Le Sénégal est en train de vivre l’une des séquences les plus tragiques de son histoire. Avec l’installation depuis plus de deux mois sur son territoire, de cette étrange maladie causée par le covid-19 et qui, quotidiennement fait égrener aux autorités médicales du pays, leur chapelet de décompte macabre de victimes, sur les lits d’hôpital ou dans le secret des demeures familiales. Au moment où le Président Macky Sall joue au lido, son opposant le plus radical met de bonnes choses dans le ventre comme l’indique la photo. Ousmane Sonko n’est pas très visible au front.
Une guerre et une riposte face à la pandémie ont été lancées autour du président de la république. L’opposition sénégalaise a eu à répondre, au palais présidentiel, à l’appel des troupes, pour une union sacrée.
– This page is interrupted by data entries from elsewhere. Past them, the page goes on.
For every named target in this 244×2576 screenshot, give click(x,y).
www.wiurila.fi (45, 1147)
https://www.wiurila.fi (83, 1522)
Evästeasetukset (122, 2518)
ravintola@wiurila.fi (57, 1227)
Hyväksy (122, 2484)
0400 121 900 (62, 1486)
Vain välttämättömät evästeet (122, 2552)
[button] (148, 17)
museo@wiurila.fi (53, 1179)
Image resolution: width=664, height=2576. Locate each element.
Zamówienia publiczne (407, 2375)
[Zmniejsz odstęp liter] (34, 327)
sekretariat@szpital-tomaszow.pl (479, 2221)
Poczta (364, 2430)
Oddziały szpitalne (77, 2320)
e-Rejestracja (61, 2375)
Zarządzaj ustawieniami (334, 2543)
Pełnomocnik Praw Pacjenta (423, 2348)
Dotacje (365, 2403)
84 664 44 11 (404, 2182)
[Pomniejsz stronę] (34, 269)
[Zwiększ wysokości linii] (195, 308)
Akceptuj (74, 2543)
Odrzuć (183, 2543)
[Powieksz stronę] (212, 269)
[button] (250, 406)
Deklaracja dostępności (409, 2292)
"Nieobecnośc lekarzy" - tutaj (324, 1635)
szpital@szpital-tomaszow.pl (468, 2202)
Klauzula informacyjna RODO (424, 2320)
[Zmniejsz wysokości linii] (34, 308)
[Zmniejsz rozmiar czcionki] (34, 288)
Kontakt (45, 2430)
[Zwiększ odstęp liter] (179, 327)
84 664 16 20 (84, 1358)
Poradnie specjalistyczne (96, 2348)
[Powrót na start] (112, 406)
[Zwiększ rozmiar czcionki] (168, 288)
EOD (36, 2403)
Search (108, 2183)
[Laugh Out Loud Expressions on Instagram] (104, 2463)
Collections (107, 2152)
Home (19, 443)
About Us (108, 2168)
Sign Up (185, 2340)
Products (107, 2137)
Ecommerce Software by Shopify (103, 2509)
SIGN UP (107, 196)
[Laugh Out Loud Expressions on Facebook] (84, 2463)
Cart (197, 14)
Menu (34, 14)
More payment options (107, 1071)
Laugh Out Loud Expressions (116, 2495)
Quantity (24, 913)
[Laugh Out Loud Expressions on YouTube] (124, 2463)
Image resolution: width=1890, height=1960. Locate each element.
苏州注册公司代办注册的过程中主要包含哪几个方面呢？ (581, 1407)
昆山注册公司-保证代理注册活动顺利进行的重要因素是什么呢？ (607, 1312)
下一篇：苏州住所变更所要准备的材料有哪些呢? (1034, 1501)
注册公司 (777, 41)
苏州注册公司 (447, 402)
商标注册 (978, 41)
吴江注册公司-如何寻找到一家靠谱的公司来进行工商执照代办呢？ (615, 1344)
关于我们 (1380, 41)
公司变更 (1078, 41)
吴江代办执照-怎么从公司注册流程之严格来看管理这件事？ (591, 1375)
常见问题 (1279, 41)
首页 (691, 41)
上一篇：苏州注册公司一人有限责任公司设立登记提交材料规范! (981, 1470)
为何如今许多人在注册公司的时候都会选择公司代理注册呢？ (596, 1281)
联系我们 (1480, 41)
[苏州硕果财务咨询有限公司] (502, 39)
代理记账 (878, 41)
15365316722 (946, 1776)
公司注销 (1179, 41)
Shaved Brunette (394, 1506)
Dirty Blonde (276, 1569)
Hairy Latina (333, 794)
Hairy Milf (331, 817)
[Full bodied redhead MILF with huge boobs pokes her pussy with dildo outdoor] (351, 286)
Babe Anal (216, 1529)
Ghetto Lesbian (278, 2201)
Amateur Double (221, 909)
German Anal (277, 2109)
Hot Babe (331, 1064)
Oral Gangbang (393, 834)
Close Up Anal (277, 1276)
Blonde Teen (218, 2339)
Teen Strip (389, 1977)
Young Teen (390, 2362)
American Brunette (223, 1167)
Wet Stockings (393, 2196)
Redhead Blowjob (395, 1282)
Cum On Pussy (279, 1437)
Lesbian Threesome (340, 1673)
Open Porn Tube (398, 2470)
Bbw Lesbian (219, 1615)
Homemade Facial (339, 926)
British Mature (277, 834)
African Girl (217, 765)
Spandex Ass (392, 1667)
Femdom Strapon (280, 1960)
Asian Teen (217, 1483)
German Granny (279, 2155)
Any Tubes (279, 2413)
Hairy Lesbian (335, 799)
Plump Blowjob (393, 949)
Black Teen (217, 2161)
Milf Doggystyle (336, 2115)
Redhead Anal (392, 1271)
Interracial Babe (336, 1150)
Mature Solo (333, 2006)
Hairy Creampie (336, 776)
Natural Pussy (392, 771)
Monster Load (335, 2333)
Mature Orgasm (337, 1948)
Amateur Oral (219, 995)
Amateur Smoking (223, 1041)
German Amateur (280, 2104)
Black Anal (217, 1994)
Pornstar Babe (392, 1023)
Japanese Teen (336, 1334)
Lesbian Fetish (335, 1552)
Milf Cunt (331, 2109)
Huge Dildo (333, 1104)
Mais depuis, ceux- là (les leaders de l’opposition) dont la promptitude à occuper le devant de la scène (médiatique surtout), ont semblé déserter les rangs et se complaire dans un profond mutisme. Comme pour abandonner en plein gué, le navire Sénégal, qui tangue en eaux troubles. Dans cette présente crise sanitaire aux perturbations socio- économiques évidentes, où tous les segments de la vie sont secoués, l’opposition, devrait-elle être dans les marges de l’histoire ou devrai-elle attendre les prochaines compétitions électorales pour rebondir ?
Au- delà des failles et des insuffisances chroniques du secteur de la santé décelée du reste depuis les régimes politiques précédents, avec le manque d’infrastructures sanitaires, la disponibilité d’un plateau médical adéquat, d’agents et d’un personnel requis, la récession de l’économie sénégalaise dans ses différents niveaux (entreprises, industries, informel) s’est déjà installée. Autant de centres d’intérêts et de préoccupations d’un peuple en haleine et désemparé, où l’on attendait (à juste titre) les réactions, comme de coutume, de l’opposition sénégalaise.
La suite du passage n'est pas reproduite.